Standards — How to Hit Each

  • Sergeants Course graduate — required PME gate for the SSgt board; no exceptions in the 2621 community.
    Submit the packet at month three of the Sgt cycle, not when the window opens at month twelve. The section SNCO has to approve the submission, the school schedule fills, and the operational tempo will find a reason to postpone the slot if you wait until it is urgent. The Marines who get Sergeants Course locked in the first year of the Sgt cycle are the ones whose SSgt board packet has no PME gaps. The ones who wait are explaining the gap at the board.
  • Brown Belt MCMAP minimum; Black Belt is the bar the section SNCO notes on the FitRep in this community.
    The Brown Belt is a Sgt minimum in most Radio Battalion sections. Black Belt is the visible indicator of sustained MCMAP investment and the section SNCO at the SSgt board review uses it as a data point on whether the Sgt has been developing in parallel tracks — physical, technical, and leadership — or just managing the minimum requirements. Schedule the Black Belt curriculum concurrently with Sergeants Course prep rather than as a follow-on event.
  • 1st-Class PFT and CFT; the section's average is watched and the shift NCOIC's scores carry weight as a leadership signal.
    At Sgt your physical scores are a leadership signal, not just a personal standard. The section SNCO reads the section's PFT average against the battalion average, and the shift NCOIC who regressed to 2nd Class between the Cpl and Sgt FitRep cycles is the one the section staff sergeant addresses in the first 1-on-1. Build a sustainable supplemental running and strength routine that survives shift rotations, night-shift cycles, and pre-deployment workup tempo — not a test-prep spike.
  • FitRep relative value at or above the battalion average after the first full rating cycle as a Sgt.
    The relative value on the FitRep is set by the reporting senior based on the reporting senior's assessment of your performance relative to other Sgts in the population. You influence it by performing at the standard the reporting senior observes — not by asking for a higher mark. The Sgt who wants to know where his relative value stands has an honest conversation with the section SNCO before the marking period closes: 'What would I need to demonstrate in the next 60 days to move my relative value?' That is the question that gets a useful answer.
  • Section collection and IIR production evaluation rated at unit standard or above on the Radio Battalion T&R assessment.
    The T&R assessment is a section-level evaluation — your FitRep and the watch officer's assessment both reflect the section's T&R rating. Build the section's training plan around the T&R task list from the NAVMC 3500.20, track completion monthly, and brief the section SNCO on the completion status at the monthly training meeting. The section NCOIC who arrives at the T&R assessment with a completion gap is the NCOIC who is explaining the gap in the FitRep debrief.

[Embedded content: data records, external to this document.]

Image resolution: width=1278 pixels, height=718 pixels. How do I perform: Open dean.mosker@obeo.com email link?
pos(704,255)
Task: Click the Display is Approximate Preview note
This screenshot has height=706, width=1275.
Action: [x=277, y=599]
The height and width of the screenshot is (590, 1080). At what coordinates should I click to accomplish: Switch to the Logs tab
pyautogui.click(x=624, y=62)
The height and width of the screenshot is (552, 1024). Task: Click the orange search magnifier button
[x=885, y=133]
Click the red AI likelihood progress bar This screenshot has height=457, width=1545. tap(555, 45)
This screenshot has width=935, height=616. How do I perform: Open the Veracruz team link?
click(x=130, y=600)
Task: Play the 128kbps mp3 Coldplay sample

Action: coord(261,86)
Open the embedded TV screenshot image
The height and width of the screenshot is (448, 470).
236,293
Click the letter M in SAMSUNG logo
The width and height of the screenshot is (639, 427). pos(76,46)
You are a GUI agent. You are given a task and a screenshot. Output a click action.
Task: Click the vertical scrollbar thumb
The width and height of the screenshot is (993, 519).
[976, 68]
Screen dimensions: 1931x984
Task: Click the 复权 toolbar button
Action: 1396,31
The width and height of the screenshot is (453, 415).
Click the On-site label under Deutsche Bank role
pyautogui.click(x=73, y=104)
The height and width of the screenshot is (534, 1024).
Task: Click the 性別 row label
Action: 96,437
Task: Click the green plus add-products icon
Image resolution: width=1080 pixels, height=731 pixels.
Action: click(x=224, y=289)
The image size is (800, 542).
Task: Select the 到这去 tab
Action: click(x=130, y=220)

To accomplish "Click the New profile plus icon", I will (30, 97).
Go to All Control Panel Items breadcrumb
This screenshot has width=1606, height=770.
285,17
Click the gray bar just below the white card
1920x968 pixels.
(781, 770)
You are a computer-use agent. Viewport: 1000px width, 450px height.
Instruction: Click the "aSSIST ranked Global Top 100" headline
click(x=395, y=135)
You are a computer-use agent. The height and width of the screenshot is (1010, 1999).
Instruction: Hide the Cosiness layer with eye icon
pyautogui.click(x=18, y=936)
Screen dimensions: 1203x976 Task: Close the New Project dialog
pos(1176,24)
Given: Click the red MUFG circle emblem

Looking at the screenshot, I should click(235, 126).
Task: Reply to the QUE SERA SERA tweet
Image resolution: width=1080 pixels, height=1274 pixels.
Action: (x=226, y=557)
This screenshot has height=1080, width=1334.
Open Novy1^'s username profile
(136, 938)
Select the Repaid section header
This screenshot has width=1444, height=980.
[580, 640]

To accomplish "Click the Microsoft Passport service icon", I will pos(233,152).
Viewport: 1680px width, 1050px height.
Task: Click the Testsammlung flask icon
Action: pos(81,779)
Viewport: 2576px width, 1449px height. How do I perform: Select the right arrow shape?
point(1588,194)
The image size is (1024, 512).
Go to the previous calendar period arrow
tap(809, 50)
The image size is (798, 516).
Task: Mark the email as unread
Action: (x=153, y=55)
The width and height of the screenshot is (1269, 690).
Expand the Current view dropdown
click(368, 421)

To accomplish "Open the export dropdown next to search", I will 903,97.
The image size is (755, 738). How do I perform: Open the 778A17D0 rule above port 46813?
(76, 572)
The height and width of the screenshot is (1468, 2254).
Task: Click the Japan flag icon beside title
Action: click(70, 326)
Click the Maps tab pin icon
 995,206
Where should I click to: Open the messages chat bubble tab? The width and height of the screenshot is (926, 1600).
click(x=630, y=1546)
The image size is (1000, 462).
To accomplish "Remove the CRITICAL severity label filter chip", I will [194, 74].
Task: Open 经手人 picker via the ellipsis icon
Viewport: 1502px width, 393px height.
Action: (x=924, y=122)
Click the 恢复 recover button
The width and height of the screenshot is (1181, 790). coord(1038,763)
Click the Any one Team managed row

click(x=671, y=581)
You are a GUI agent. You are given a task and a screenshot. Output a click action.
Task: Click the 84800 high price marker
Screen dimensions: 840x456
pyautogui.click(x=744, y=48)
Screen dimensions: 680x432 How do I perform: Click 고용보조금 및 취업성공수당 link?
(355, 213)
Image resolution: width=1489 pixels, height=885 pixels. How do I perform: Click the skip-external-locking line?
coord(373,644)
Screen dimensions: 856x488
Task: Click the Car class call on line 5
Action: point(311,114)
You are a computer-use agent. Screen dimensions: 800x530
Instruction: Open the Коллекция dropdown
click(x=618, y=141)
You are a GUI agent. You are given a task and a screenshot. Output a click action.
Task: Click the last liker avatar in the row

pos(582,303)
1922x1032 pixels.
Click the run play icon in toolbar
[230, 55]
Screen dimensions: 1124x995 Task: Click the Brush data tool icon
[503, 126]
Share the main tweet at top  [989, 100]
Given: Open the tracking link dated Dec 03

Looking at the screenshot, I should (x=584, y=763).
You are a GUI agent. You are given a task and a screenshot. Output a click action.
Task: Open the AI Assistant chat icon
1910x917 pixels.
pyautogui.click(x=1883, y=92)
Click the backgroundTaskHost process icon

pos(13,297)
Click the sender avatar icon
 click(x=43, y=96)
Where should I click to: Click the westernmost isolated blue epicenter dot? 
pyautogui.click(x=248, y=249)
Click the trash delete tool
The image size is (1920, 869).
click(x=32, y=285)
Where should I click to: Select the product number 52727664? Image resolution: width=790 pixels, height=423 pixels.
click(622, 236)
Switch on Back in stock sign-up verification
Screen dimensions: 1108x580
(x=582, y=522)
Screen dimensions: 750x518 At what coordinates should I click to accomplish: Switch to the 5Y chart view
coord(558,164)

Technical Mistakes — Concrete Consequences

  • Verbal counseling only — nothing in writing, no page-11 entry, no formal counseling sheet on file.
    If the documentation does not exist, the administrative record is clean. The company commander who has to defend a UCMJ action on a Marine whose Sgt did verbal counseling with no written record has no tool — and the Sgt who is the subject of the following inquiry about his supervision of the Marine is the one without documentation. Write every counseling in writing, retain the Marine's signature, and keep the copy. The 10 minutes it takes to write the formal counseling is cheaper than the 40 hours the UCMJ inquiry takes.
  • Signing a shift log you did not actually review because you trust the team and the shift was quiet.
    That is the shift the analyst calls back about with a sourcing question the log does not answer, and the shift NCOIC's name is on the log with a signed certification that it was reviewed. The section SNCO's first question in the debrief is when you reviewed the log and what the review covered. A shift log certification without an actual review is a documentation integrity issue — which in an intelligence community setting is the same category of problem as a collection integrity issue.
  • Doing the IIR correction yourself instead of walking the Cpl through the correction and having her rewrite the product.
    The section produces bad products at every shift when you go to Sergeants Course because the Cpls learned to hand you the draft and wait for you to clean it, not how to produce clean first drafts. The Sgt who corrects by rewriting creates a quality standard that collapses when he is not present. The one who corrects by teaching creates a section that maintains the standard independently.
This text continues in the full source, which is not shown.